Saturday, April 11, 2009

Some Wall Detector Problems

The wall detector I've been working on has some pretty serious, but probably fixable, problems.

1. There is not enough overlap between the walls and the detectors. There are three solutions, I think, here:
  • a. Probably the detectors need to be wider (simple to do)
  • b. The bearing looks like it is sometimes off - so perhaps I need to average using a second bearing line (a little work but possible).
  • c. Also the detectors need position tweaking to avoid problems with the camera distortion, etc. This is not difficult but time consuming. This was expected, to be honest, because of the camera distortion and the slight camera rotation (around Z axis).

2. The walls appear to be offset by 180mm (one cell) in 'Z' (front/back direction) from the detectors. Have no clue what this is.

3. When the robot is at an angle other than straight ahead, we need a different set of detectors or extra detectors, on that side. This is a fair amount of work but possible and probably necessary. I can't use a single (large) set of detectors because of 1c above (and it would also be slower... not that I'm worrying about speed at this point). There might be a way of automatically adjusting detectors based on this camera distortion/rotation - but I haven't thought about this yet.

4. The line intersection with detection rectangle code probably needs enhancing to make diagonals more likely to get hit. It looks to me as though this will cause problems without this - although I'm going to do a hack to make sure it's quick, if less accurate.

I haven't actually debugged the wall detector code - this was from the graphical Mac app getting data about the wall detector positions from the robot and overlaying it with data from the rotated plan view.

The enhancements to the graphical app and the robot side collection of data were a fair amount of work this morning. Whilst I was doing this, ironically, the command line integer number input routine turned out to have a bug in it - it ignored the minus sign - trivial to fix but more time. I also had to add a method to transmit a bunch of data without using binary ... basically a simple base 64 type encoding to keep the characters in the printable ASCII range.

I also put in some code to use blue compare with red as opposed to green compare with red to overcome problems with bright sunlight coming from the side - I think this is what I was seeing a couple of weekends ago with the faint picture. I also need to check pixel positions of blue vs. red, because of the missing blue at the start of the line and put this in as a settable non-volatile option. It's a good job we hadn't gone to a RG only bus (hardware change that uses 16 bit mode with only 8 bits physically wired).

Was hoping to get the wall detectors as well as the robot position stuff (that Alan was working on) done today, but that looks unlikely.

The good news, I guess, is that the basic principle of wall detectors and rotated plan view looks like it will work. Which is good, since the alternative is a re-write!

Other random stuff

Still need to add the black card to shield the shaft encoders.

Measured bearings of greater than 45 degrees needs work on - these will usually mean we have a bearing based on a horizontal line not a vertical line, since horizontal lines will always be less than 45 degrees. This will cause us problems as soon as there aren't any local vertical lines.

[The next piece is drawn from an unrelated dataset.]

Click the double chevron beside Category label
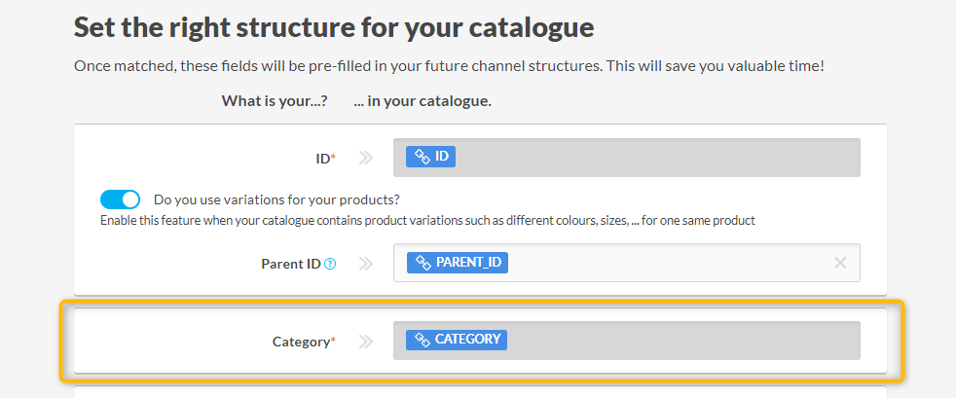[x=365, y=342]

We also need to be able to measure robot position (in Z) without horizontal walls - there are three options: dead reckoning, horizontal wall gaps (what IR mice use) and stop and rotate 90 to check (and then rotate back 90). No code for either of the last two yet - although it might be fine to ignore for the wall follower case.

Running by MINOS?

What does all this mean for MINOS next weekend? I'm not sure, there is still a lot to do - but I'm pretty sure I'm not going to get the maze solver in. Assuming I can get the wall detection routines working, finish the robot position detect then write a movement control routines (I have the movement code and just need to link in some control code that uses the vision) then a non-contact wall follower might be possible.